(TEXT PASSAGE):
Right, non-LPAE systems indeed have a bigger problem with
fragmentation here, I hadn't thought of that. Most of the
systems with 4GB RAM (and all of those with more) support
LPAE though, which means they can use the same page table
layout as x86 when when using CONFIG_LPAE=y.
Almost all SoCs prior to ARMv7VE are limited to 2GB of RAM
or less, the only exceptions I can think of are three SoCs
that can use close to 4GB (a small physical address range
is used for MMIO):
- Calxeda highbank
- Hisilicon hip01
- NXP i.MX6D/DP/Q/QP
We can throw the first two under the bus, I'm sure nobody
cares enough, but the i.MX6Q was actually shipped in a
handful of products with 4GB that some users still have:
- Bunnie's Novena Laptop (856 original backers on crowdsupply)
- Solidrun CuBox i4x4 (not the more common i4P)
- Solidrun Hummingboard (early revisions only, later 2GB)
A couple of other i.MX6Q boards were advertised as supporting
"up to 4GB", but if you tried to buy those, the only ones in
stock anywhere seemed to be limited to 1 or 2 GB. Examples:
- armstone A9r4 (dts not upstream)
- DFI FS053 (dts not upstream)
- VAR-SOM-MX6
[Part of the problem here apparently was availability
and cost of qualified 8Gbit DDR3 chips.]
Do you know of any other SoCs or boards in that category?
My feeling so far is that none of these are show-stoppers:
- The 4GB/8GB boards with LPAE don't have the added problem
of fragmentation with order-2 page table allocations.

(TASK DETAILS): Reproduce the whole message about ARM systems with 4GB of RAM, word for word. Rely only on the text itself.

(RECORD EXCERPTS):
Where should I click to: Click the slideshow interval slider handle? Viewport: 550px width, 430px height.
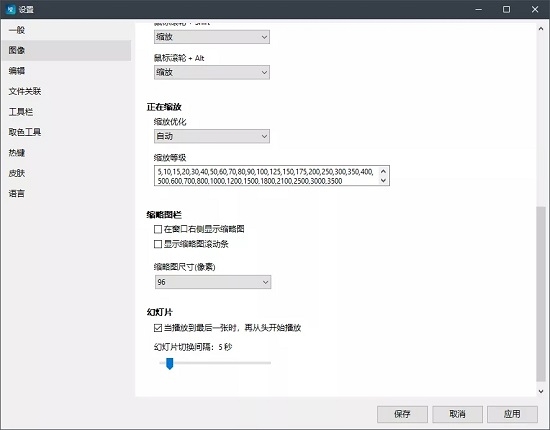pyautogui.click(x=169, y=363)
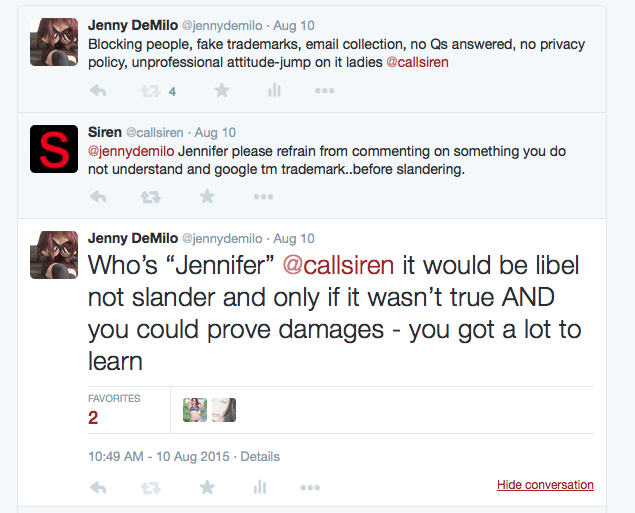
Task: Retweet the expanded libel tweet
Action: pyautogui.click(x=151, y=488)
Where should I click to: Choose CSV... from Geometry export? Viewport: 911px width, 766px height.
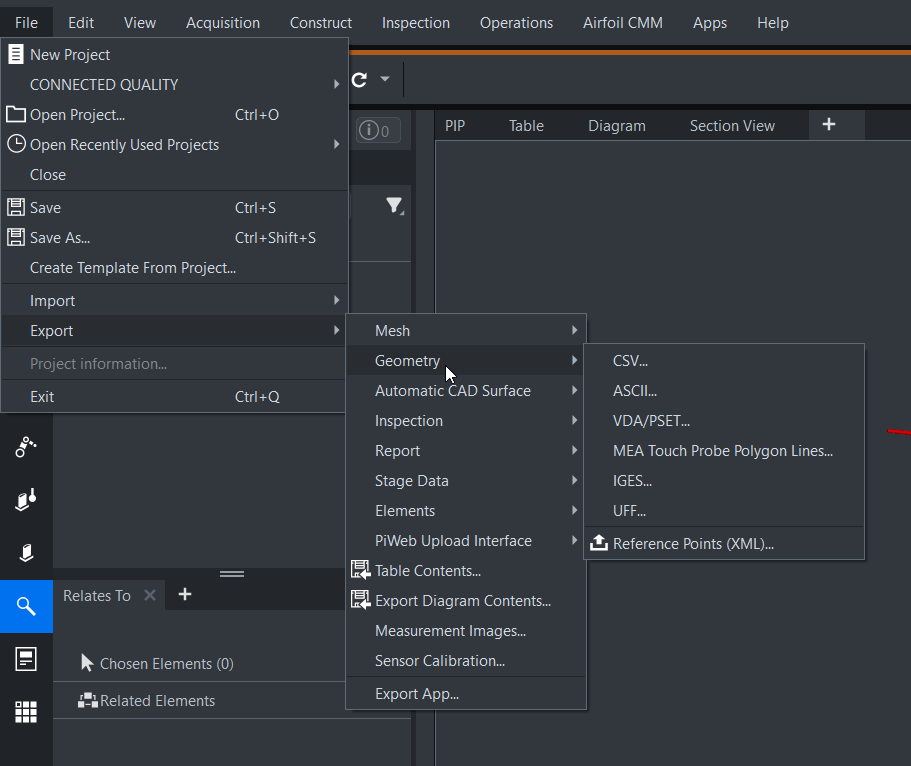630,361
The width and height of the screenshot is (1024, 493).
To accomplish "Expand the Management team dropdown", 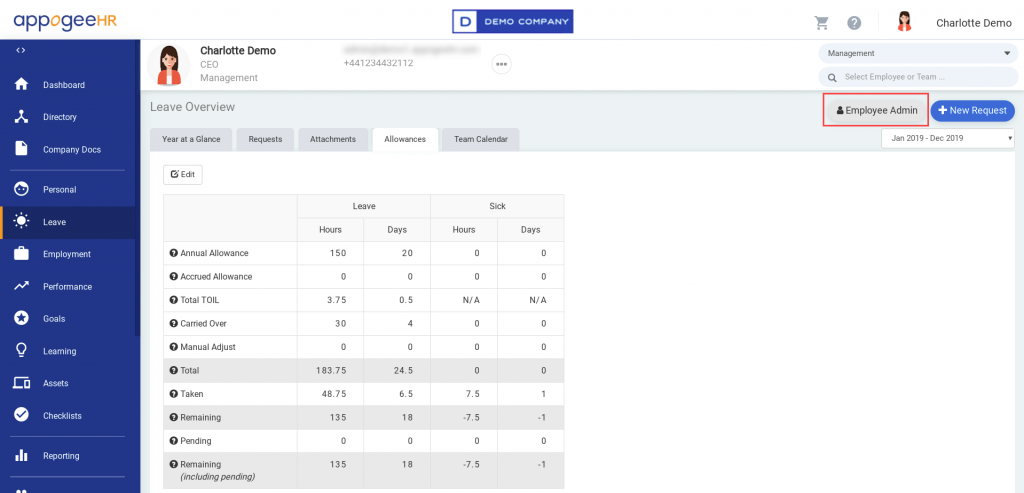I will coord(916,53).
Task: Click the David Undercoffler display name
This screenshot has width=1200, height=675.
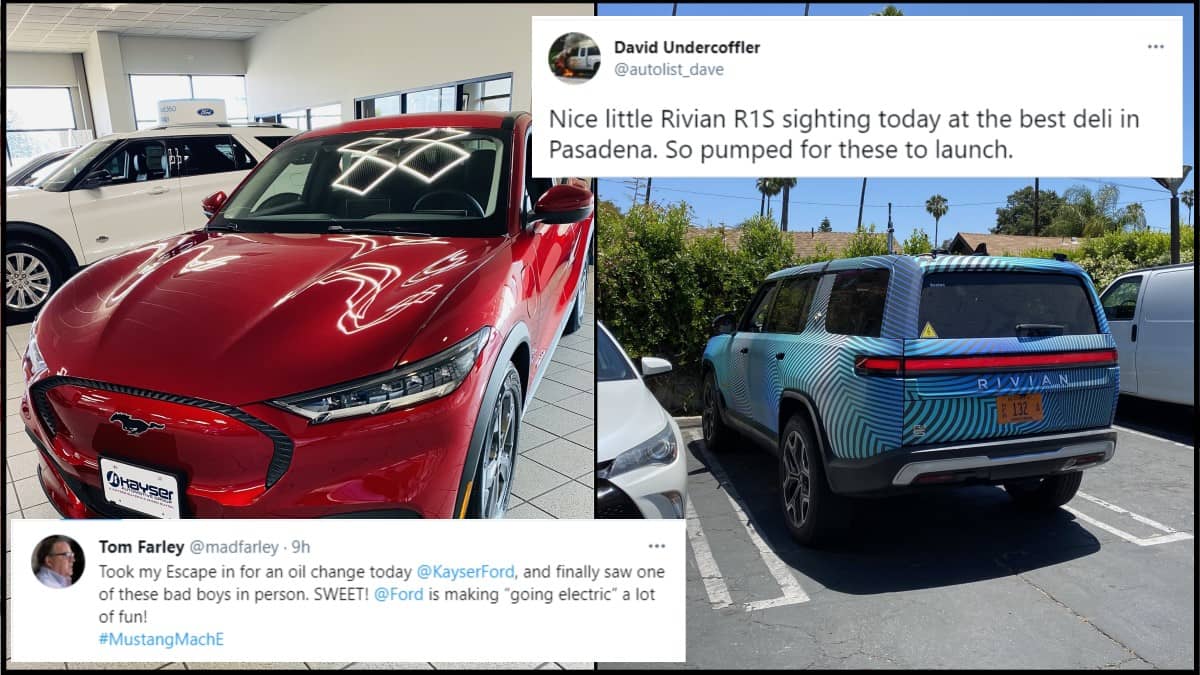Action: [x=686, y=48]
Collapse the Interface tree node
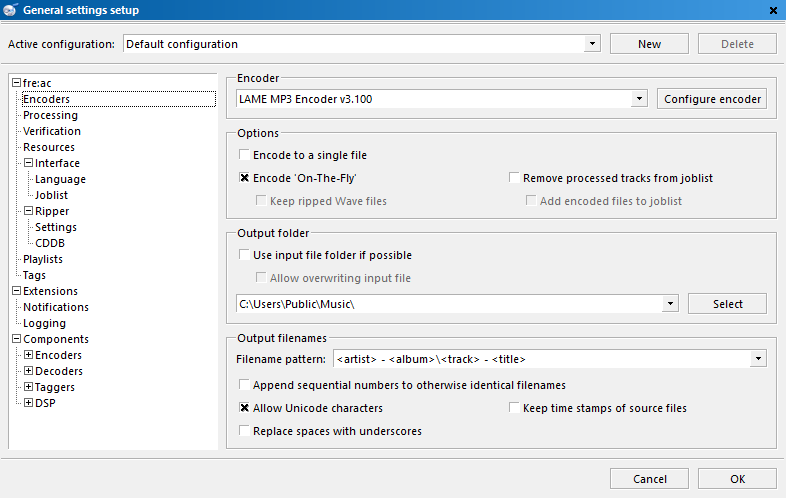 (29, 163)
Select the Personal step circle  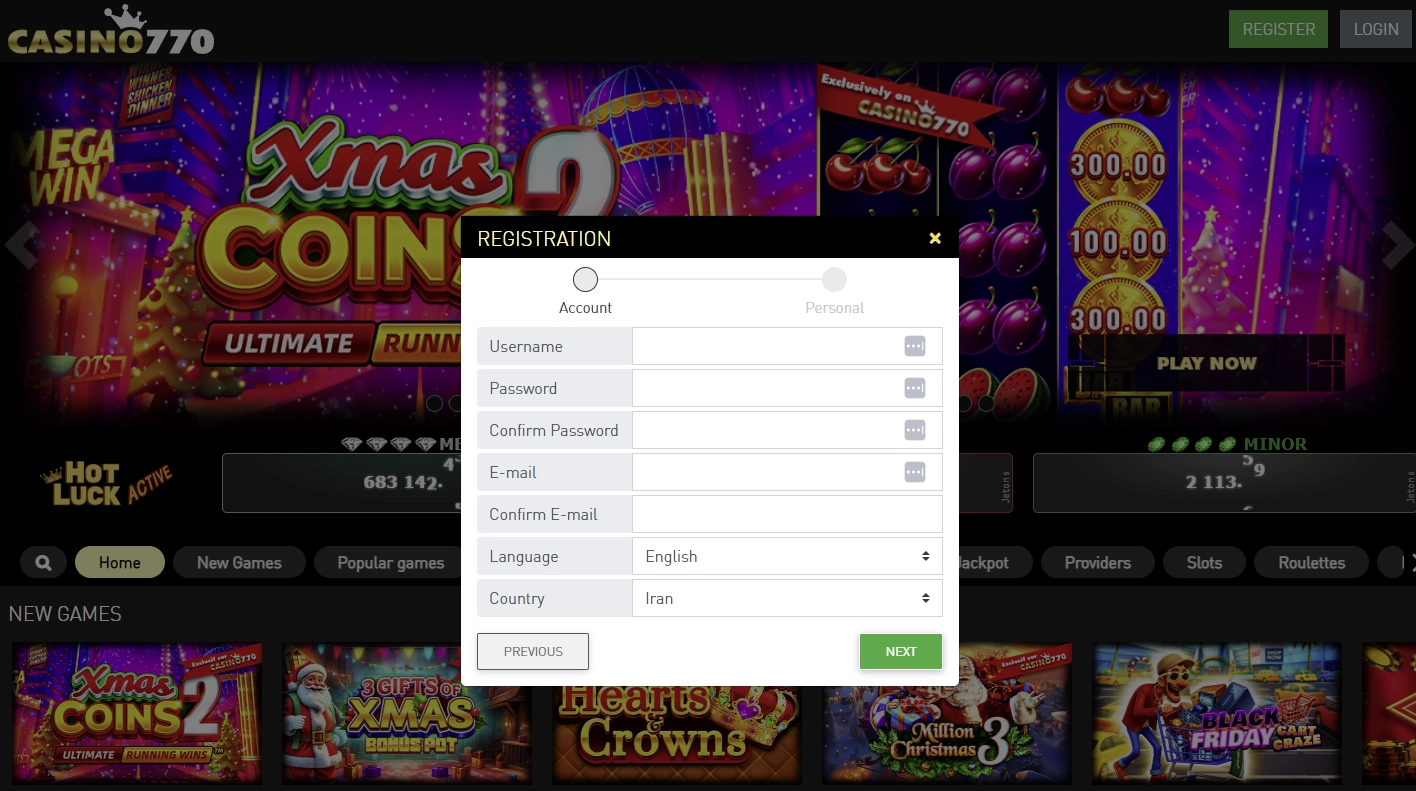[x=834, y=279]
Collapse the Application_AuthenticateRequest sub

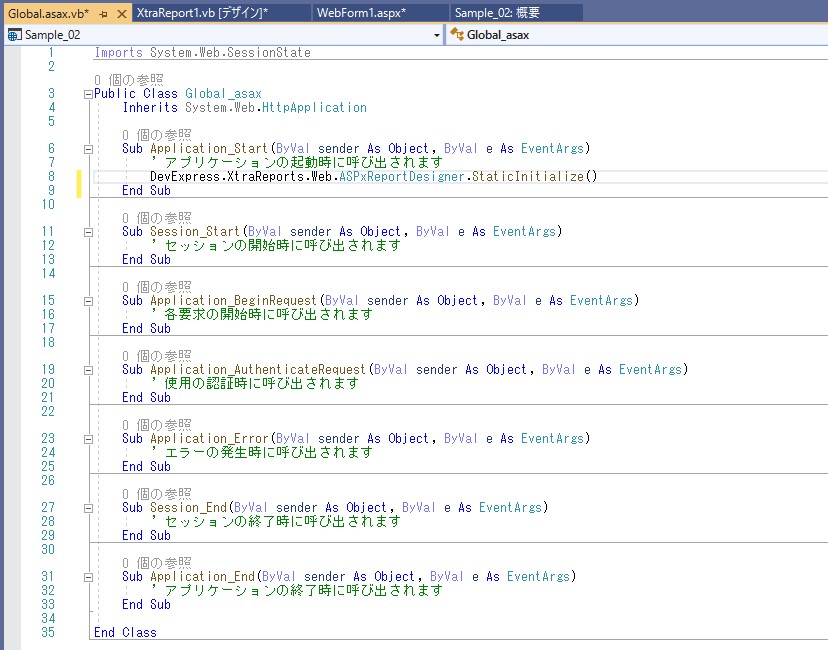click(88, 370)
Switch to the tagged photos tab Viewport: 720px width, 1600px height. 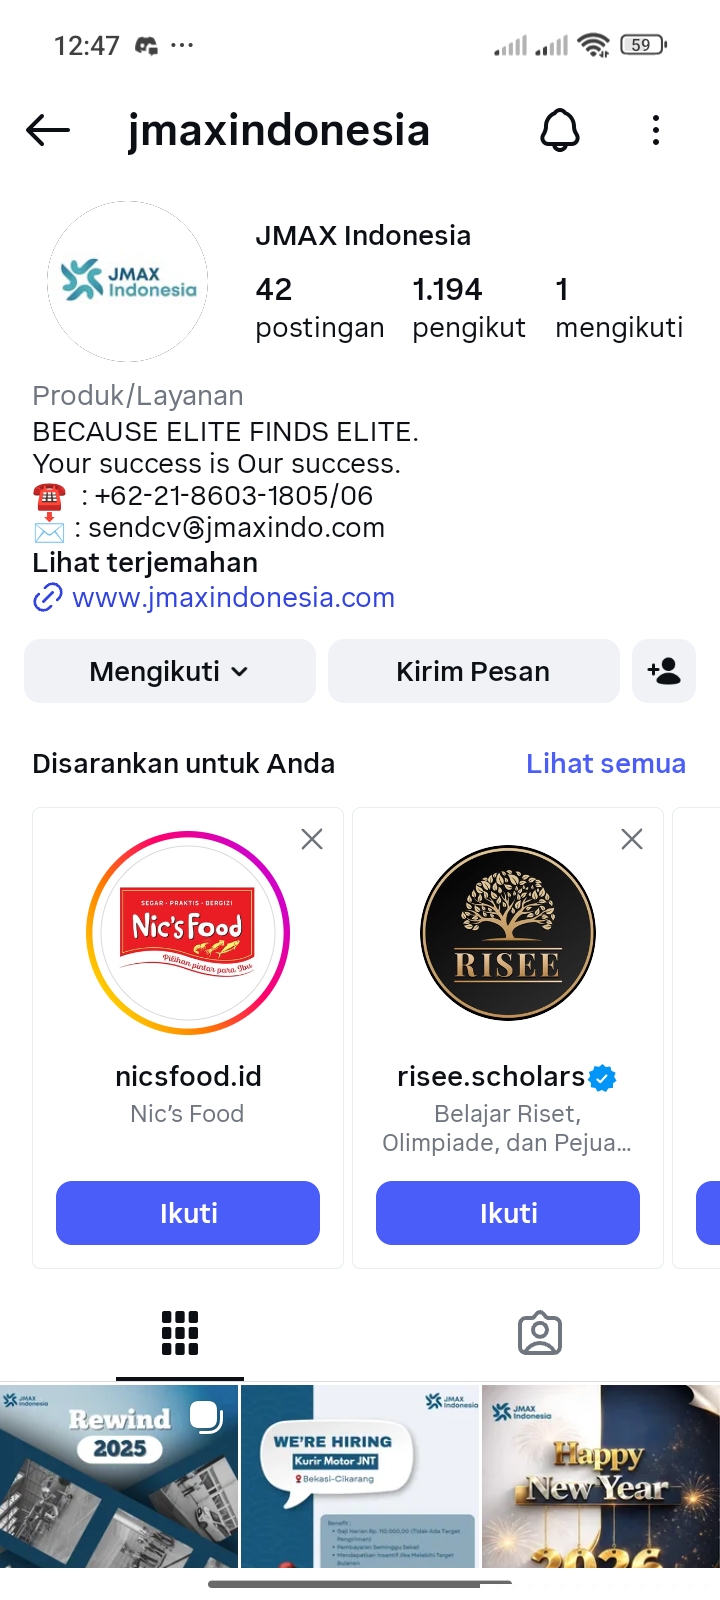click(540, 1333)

(PROBLEM SOLUTION):
Right, non-LPAE systems indeed have a bigger problem with
fragmentation here, I hadn't thought of that. Most of the
systems with 4GB RAM (and all of those with more) support
LPAE though, which means they can use the same page table
layout as x86 when when using CONFIG_LPAE=y.
Almost all SoCs prior to ARMv7VE are limited to 2GB of RAM
or less, the only exceptions I can think of are three SoCs
that can use close to 4GB (a small physical address range
is used for MMIO):
- Calxeda highbank
- Hisilicon hip01
- NXP i.MX6D/DP/Q/QP
We can throw the first two under the bus, I'm sure nobody
cares enough, but the i.MX6Q was actually shipped in a
handful of products with 4GB that some users still have:
- Bunnie's Novena Laptop (856 original backers on crowdsupply)
- Solidrun CuBox i4x4 (not the more common i4P)
- Solidrun Hummingboard (early revisions only, later 2GB)
A couple of other i.MX6Q boards were advertised as supporting
"up to 4GB", but if you tried to buy those, the only ones in
stock anywhere seemed to be limited to 1 or 2 GB. Examples:
- armstone A9r4 (dts not upstream)
- DFI FS053 (dts not upstream)
- VAR-SOM-MX6
[Part of the problem here apparently was availability
and cost of qualified 8Gbit DDR3 chips.]
Do you know of any other SoCs or boards in that category?
My feeling so far is that none of these are show-stoppers:
- The 4GB/8GB boards with LPAE don't have the added problem
of fragmentation with order-2 page table allocations.